Private pension funds that have existed in Serbia for 15 years have not met reform expectations, News
Belgrade – Private pension funds that have existed in Serbia for 15 years have not met reform expectations, according to the analysis of the Fiscal Council on the work of these funds in our country introduced to provide additional income in old age, as an addition to the state system that remains the main source of pension income .
As the main objection, the Fiscal Council states that the current investment policy, which predominantly relies on government bonds, is not able to provide depositors with satisfactory rates of return that were negative in real terms in the previous two years, -0.3 percent in 2020. and 2021. – 6.1 percent.
He also points out that despite generous and exclusive tax reliefs, pension funds have failed to break into the labor market, as shown by data that less than 10 percent of workers have open accounts, while only three percent save regularly in pension funds.
In order for these funds and voluntary pension insurance in Serbia to function better, more people to save in them, and yield rates to be higher, the Fiscal Council, based on international experience in this area, recommends several changes.
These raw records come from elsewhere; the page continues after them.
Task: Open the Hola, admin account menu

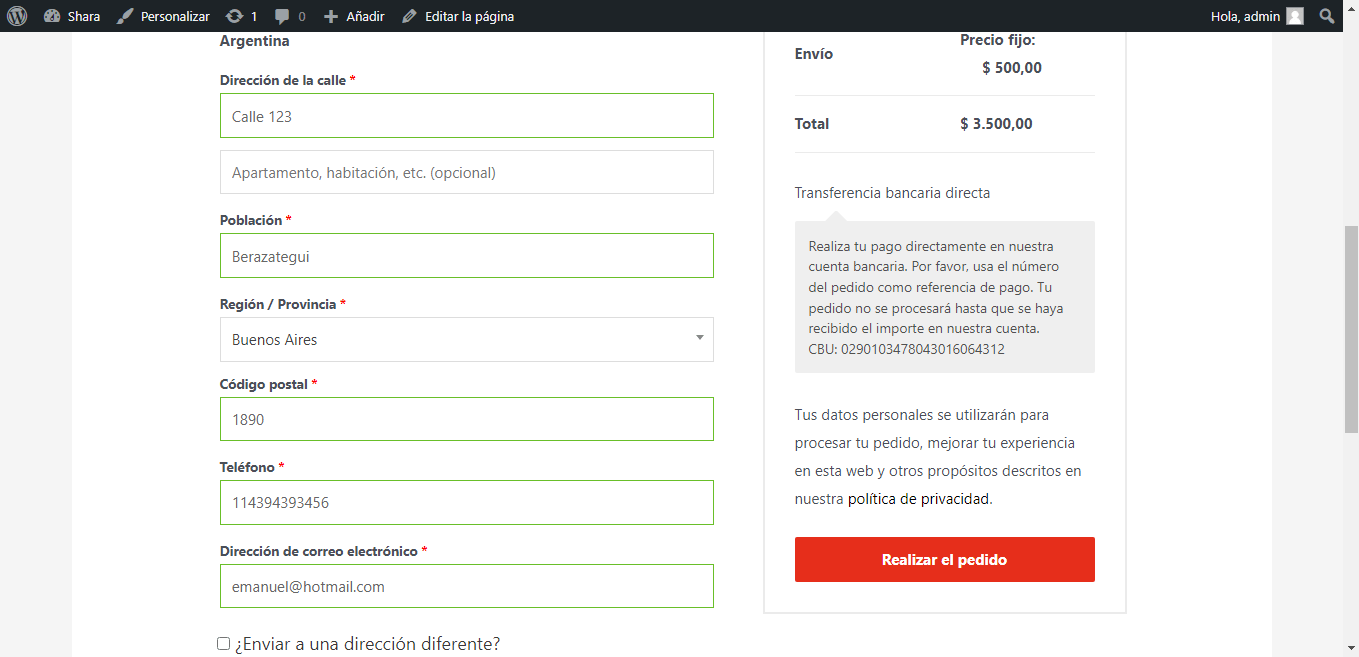Action: 1245,16
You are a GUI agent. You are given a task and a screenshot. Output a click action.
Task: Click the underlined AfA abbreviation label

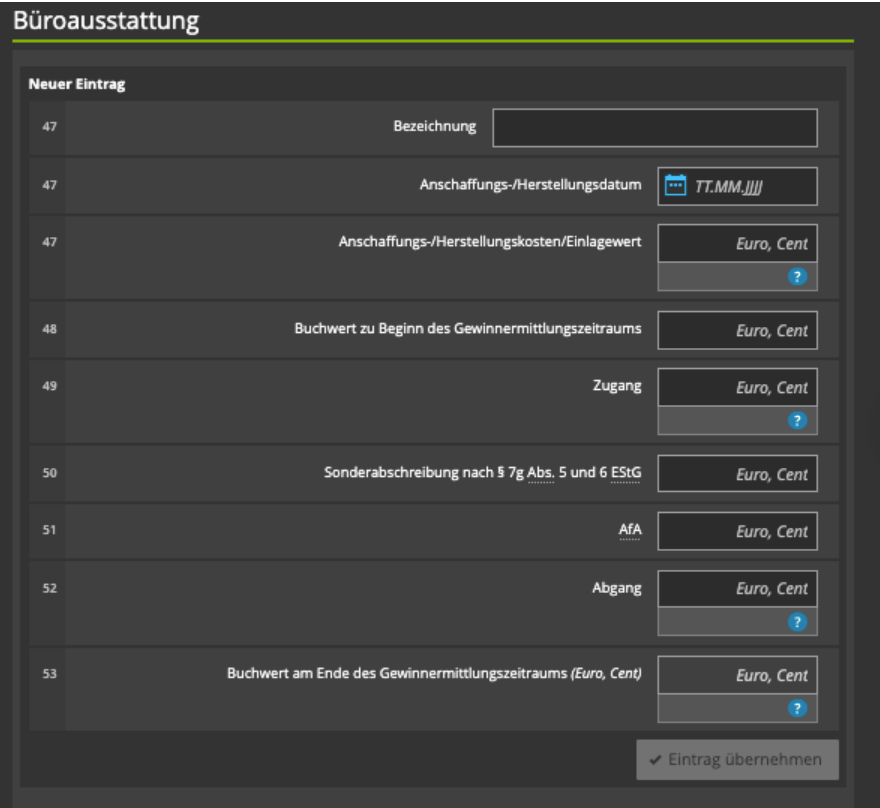[x=629, y=531]
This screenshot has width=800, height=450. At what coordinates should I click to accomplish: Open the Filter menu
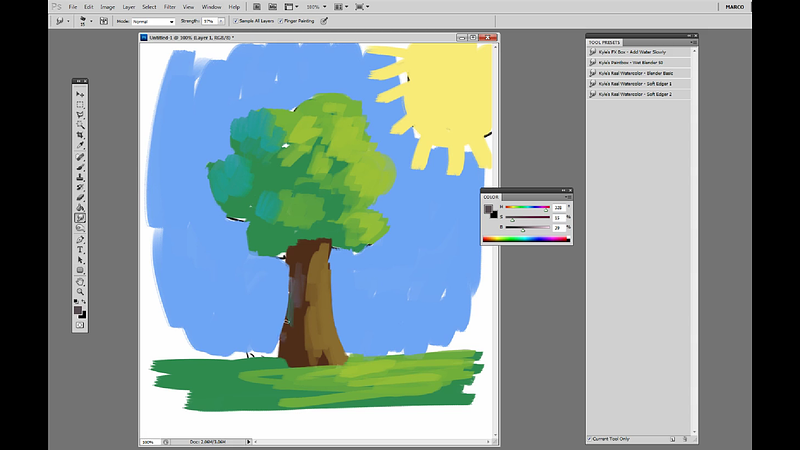(x=168, y=7)
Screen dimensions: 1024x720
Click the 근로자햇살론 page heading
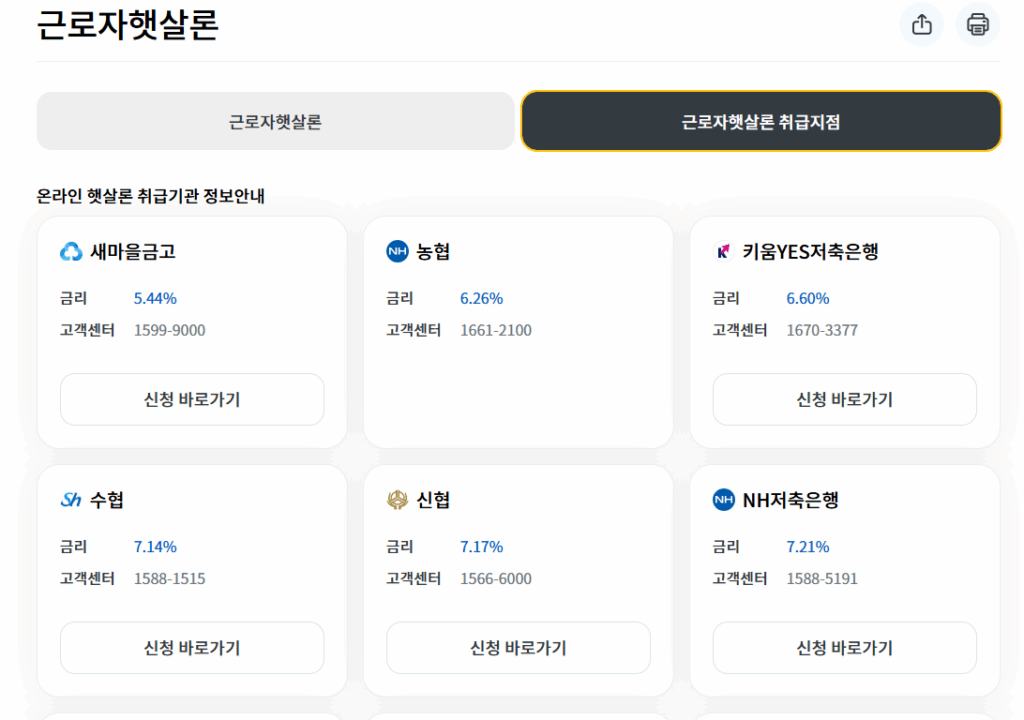pyautogui.click(x=127, y=25)
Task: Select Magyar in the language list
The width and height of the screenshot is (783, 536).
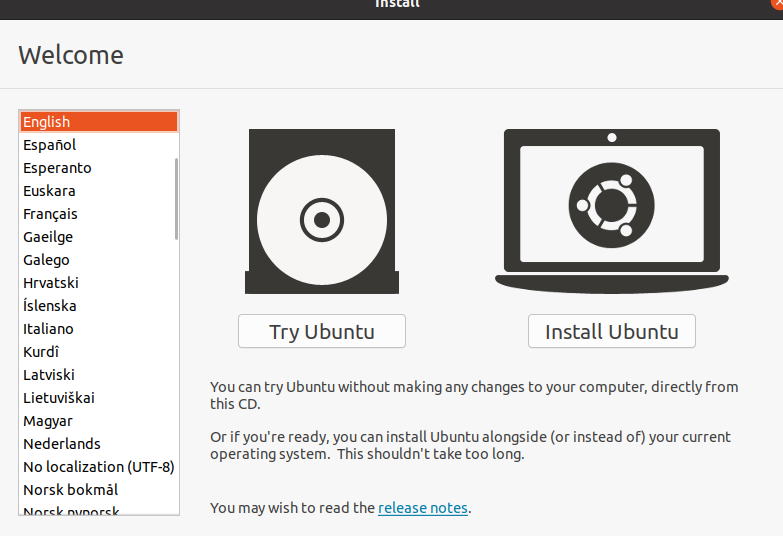Action: point(48,421)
The first is to abolish the limit that only 10 percent of assets can be invested abroad, then to provide guarantees of positive nominal returns to funds that want to invest exclusively in government bonds, with multiple reductions in fees charged by savers.
The Fiscal Council also believes that the existing regressive and generous tax breaks should be replaced by more modest and progressive direct budget subsidies.
When it comes to substantially expanding the coverage of pension savings, it requires, as stated, a radical change in the existing system and active state intervention to eliminate the immanent shortcomings of the market of private pension funds.
According to the Fiscal Council, the tender selection of a private investment company that would passively invest pension savings on international stock exchanges, in order to achieve optimal returns for savers, with minimal costs, would also improve.
Investment portfolios should be progressively transferred to government bonds starting 10 years before retirement age in order to avoid the risk of losing savings due to stock market volatility, and part of the funds would be passively invested in the Belgrade Stock Exchange and government bonds.
This would stimulate the development of domestic capital markets, according to the recommendations of the Fiscal Council.
Employee participation, according to the recommendations of the Fiscal Council, would be voluntary, while the state could support the new system with potential guarantees of return on investment and automatic registration of workers.